Tedious work picking out the nut meat.
Stained hands…
And a few nuts!

November — The Black Walnut Trees

We have quite a few Black Walnut trees on our property and they create several problems.  First of all, there are a lot of things you can’t plant near them because they have toxins in their root system and bark that things like apples and pears don’t like – so we have to keep them apart.  Then, the bark or chipped wood is also toxic to horses – so we have to keep them apart.  And then, they provide food for the squirrels who are multiplying like rabbits on our property – so we need to keep them apart!  I’m not sure how.

In addition to those problems, they drop these green-husked balls the size of hand grenades all over the yard.  They are like ball bearings.  If you step on one, it’s likely to take you for a ride.  And trying to cut the grass with all these hand grenades all over the place sends them shooting in different directions and/or dinging up the lawn mower blades.

I spent the better part of a day raking them up, filling a 5 gallon bucket and moving them into some of the underbrush where we don’t cut the grass.  But it wasn’t “a” 5-gallon bucket, it was 20 trips with the 5-gallon bucket, and that’s only from two trees, and more are continuing to fall as we speak.

Putting them in a pile is like creating a squirrel grocery store.  That isn’t going to help solve the squirrel problem, and over time – we’ll have thousands of new black walnut trees sprouting from the black walnut patch.

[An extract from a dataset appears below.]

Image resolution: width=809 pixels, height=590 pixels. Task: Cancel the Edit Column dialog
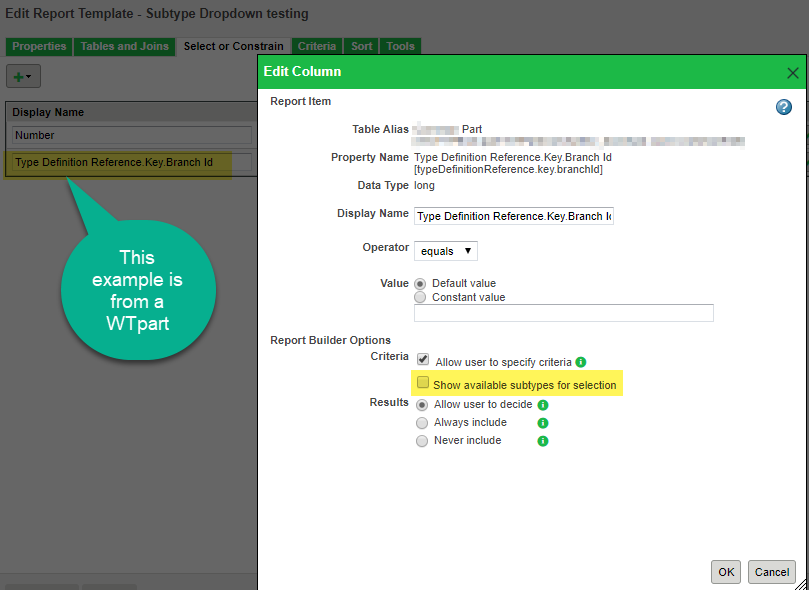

I contemplated husking them, shelling them and picking out the nut meats – for about two seconds until I remembered that:

  1. I’d need a corn sheller to run the husks through to peel off the tough green outer layer
  2. I’d need rubber gloves because otherwise my hands would be permanently stained black (well, almost permanently – it takes a long time to get those nails clean again), and
  3. I’d probably only get a pound or two of nut meat for all my hard work.

So, I called the cooperative extension service and left a voice mail to find out if anyone has a commercial black walnut shelling operation around here.  Since they still haven’t called me back, I guess the squirrel grocery store is open for business.

It’s a beautiful tree, until it starts dropping green tennis balls all over the yard.
They’re everywhere.
Bucket by bucket, I moved them…
…into a pile of black walnuts where the squirrels can find them.